Sportverein - BVB schreibt rote Zahlen - Vorstand hofft auf Rückkehr der Fans

Der wegen der Geisterspiele in die Verlustzone geratene Fussball-Bundesligist Borussia Dortmund (BVB) hofft auf eine rasche Rückkehr der Fans.
17.08.2020 14:15
Bilanzpressekonferenz des Fussbalclubs BVB am Montag 17. August 2020.
Bilanzpressekonferenz des Fussbalclubs BVB am Montag 17. August 2020.
Bild: imago images / Poolfoto

"Wir müssen schauen, wie wir wieder Zuschauer in die Stadien bekommen", sagte Geschäftsführer Hans-Joachim Watzke bei der Vorlage der Bilanz für das Geschäftsjahr 2019/20 (per Ende Juni) am Montag. Zumindest in grossen Stadien könne er sich eine Zahl im fünfstelligen Bereich vorstellen. Der BVB trägt seine Heimspiele im Signal-Iduna-Park aus, der mehr als 80'000 Zuschauer fasst und damit das grösste Stadion der Bundesliga ist. Doch alles hänge davon ab, wie die Politik Ende August entscheidet, schränkte Watzke ein.

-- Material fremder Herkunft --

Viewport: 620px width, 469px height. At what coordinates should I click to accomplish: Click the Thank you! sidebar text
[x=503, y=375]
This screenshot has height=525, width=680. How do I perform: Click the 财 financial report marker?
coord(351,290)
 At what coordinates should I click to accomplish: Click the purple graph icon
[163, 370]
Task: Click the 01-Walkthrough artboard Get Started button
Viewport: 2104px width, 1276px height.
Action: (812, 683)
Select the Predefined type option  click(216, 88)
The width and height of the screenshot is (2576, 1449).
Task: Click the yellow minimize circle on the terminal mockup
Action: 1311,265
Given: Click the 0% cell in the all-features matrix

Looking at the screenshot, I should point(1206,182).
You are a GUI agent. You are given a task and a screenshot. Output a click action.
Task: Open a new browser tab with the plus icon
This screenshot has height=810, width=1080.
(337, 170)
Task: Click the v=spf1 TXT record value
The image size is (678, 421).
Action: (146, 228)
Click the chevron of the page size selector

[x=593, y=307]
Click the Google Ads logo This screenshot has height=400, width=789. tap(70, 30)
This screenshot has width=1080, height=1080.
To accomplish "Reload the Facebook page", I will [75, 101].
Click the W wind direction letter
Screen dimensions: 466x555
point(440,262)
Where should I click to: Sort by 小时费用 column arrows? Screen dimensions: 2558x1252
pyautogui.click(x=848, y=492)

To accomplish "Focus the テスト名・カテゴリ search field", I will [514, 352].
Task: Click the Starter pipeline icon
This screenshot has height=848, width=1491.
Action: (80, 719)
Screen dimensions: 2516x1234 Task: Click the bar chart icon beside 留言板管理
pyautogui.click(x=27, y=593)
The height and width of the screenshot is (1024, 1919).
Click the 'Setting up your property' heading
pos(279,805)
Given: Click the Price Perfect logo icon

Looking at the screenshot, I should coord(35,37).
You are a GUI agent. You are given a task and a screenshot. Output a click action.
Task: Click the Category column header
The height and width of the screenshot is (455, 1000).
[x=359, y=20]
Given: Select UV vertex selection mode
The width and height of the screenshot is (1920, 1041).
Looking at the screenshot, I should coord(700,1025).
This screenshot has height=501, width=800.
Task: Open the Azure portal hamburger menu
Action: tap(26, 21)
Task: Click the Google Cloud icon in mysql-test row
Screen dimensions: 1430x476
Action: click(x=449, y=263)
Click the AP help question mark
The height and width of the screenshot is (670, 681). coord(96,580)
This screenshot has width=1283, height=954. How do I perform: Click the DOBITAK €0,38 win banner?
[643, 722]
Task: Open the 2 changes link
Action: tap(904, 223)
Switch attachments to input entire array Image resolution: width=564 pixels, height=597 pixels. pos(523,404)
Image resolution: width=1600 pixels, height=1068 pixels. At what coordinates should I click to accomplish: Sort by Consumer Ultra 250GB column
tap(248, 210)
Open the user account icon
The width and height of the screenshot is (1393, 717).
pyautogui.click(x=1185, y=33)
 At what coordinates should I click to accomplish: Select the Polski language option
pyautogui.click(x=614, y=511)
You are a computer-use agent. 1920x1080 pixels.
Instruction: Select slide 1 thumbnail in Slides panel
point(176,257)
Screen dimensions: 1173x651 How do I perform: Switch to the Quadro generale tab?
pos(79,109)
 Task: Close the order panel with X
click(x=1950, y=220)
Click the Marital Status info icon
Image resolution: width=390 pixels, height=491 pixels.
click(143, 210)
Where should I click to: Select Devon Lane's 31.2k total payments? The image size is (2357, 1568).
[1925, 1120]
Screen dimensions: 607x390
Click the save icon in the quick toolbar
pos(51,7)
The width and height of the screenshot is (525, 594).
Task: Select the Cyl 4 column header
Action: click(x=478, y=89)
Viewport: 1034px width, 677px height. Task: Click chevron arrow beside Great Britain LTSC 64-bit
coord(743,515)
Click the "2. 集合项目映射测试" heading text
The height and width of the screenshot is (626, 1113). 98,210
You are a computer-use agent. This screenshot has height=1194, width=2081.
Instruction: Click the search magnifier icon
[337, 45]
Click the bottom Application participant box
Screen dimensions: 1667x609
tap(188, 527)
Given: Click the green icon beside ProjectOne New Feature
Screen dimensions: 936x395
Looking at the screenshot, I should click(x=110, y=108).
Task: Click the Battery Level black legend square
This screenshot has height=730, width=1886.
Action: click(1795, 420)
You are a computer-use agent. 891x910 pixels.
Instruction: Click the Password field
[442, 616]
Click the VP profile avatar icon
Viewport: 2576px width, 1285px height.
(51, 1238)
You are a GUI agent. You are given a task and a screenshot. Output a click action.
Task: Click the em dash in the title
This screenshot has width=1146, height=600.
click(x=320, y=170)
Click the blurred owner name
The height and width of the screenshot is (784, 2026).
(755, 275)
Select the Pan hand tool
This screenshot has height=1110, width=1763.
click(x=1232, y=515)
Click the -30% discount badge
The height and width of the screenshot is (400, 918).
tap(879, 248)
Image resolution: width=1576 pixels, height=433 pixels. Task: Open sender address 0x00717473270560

Die Gesundheitsminister von Bund und Ländern hatten zuletzt eine Entscheidung über die Zulassung von Zuschauern mit Beginn der neuen Saison am 18. September vertagt und Spielen in vollen Stadien vor Ende Oktober eine Absage erteilt. Das würde sechs Bundesliga-Spieltage betreffen. Bis zum 31. Oktober sind auch andere Grossveranstaltungen untersagt.

Watzke sagte, der BVB sei finanziell gewappnet und könne die Pandemie noch "sehr, sehr lange" durchhalten. "Hier kommt uns zugute, dass wir im letzten Jahrzehnt konservativ gewirtschaftet haben." Sollte aber auch die Saison 2020/21 ohne Fans in den Stadien stattfinden, werde der Verlust deutlich höher ausfallen als 2019/20. Im vergangenen Geschäftsjahr hatte der Erzrivale von Rekordmeister Bayern München wegen der Geisterspiele rote Zahlen geschrieben. Bei stagnierenden Erlösen von 370 Millionen Euro fiel nach ersten Berechnungen ein Verlust von 44 Millionen Euro an. Vor Jahresfrist hatte der BVB noch einen Gewinn von 17,4 Millionen ausgewiesen. Die Spielzeit 2019/20 war Mitte März wegen der Corona-Pandemie unterbrochen und zwei Monate später ohne Zuschauer fortgesetzt worden.

Operativ sank das Ergebnis (Ebitda) auf 63 (116) Millionen Euro. Um die Liquidität zu stärken, erhalten die Aktionäre keine Dividende. Der für die Finanzen zuständige Geschäftsführer Thomas Tress sagte, das Eigenkapital sei um fast 50 Millionen auf 305 Millionen Euro geschrumpft. Finanzielle Spielräume habe sich der BVB über neue Kreditlinien gesichert.

Watzke erklärte, das Management gebe kein Ziel für die neue Saison aus. "Wir müssen aber sehr auf der Hut sein", betonte der Manager mit Blick auf den Erzrivalen. Bayern München dürfte wohl die beste Mannschaft aller Zeiten haben.